**AIM OF THE EXERCISE:** Copy nothing but the lines below running from the line containing "Wirtschaft (458, 2090)" through the line containing "Nadorst (423, 1960)", both end lines included.

Stored data:

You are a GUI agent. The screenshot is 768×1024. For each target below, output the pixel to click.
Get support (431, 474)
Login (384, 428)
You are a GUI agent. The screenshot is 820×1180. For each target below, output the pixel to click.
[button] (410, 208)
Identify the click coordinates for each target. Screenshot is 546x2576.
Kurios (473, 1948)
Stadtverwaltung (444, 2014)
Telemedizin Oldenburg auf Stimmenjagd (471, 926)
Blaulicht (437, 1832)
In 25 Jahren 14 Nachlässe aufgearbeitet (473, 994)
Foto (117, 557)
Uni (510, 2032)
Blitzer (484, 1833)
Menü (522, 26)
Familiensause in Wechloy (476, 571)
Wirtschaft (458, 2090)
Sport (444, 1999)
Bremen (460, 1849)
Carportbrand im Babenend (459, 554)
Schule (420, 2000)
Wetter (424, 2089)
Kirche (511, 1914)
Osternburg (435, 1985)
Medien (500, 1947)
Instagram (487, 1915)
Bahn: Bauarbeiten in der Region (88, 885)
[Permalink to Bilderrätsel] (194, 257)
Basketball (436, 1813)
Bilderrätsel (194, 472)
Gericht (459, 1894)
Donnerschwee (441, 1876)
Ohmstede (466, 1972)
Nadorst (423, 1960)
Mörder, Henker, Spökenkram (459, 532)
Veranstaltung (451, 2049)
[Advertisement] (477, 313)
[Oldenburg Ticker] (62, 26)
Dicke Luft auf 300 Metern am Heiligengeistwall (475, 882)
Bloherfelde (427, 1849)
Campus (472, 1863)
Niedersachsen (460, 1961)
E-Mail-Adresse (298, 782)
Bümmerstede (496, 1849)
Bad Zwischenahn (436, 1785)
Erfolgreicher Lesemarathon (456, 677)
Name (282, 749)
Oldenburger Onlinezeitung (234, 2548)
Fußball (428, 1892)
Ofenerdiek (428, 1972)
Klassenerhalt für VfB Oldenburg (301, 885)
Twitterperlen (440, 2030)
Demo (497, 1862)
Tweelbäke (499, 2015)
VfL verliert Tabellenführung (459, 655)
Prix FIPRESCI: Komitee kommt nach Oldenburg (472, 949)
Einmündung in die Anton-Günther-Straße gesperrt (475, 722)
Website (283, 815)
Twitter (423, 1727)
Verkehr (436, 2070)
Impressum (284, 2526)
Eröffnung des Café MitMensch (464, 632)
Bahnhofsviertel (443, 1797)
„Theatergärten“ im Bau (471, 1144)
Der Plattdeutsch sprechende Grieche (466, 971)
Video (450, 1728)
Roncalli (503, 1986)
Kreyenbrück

**RESULT:**
Wirtschaft (458, 2090)
Sport (444, 1999)
Bremen (460, 1849)
Carportbrand im Babenend (459, 554)
Schule (420, 2000)
Wetter (424, 2089)
Kirche (511, 1914)
Osternburg (435, 1985)
Medien (500, 1947)
Instagram (487, 1915)
Bahn: Bauarbeiten in der Region (88, 885)
[Permalink to Bilderrätsel] (194, 257)
Basketball (436, 1813)
Bilderrätsel (194, 472)
Gericht (459, 1894)
Donnerschwee (441, 1876)
Ohmstede (466, 1972)
Nadorst (423, 1960)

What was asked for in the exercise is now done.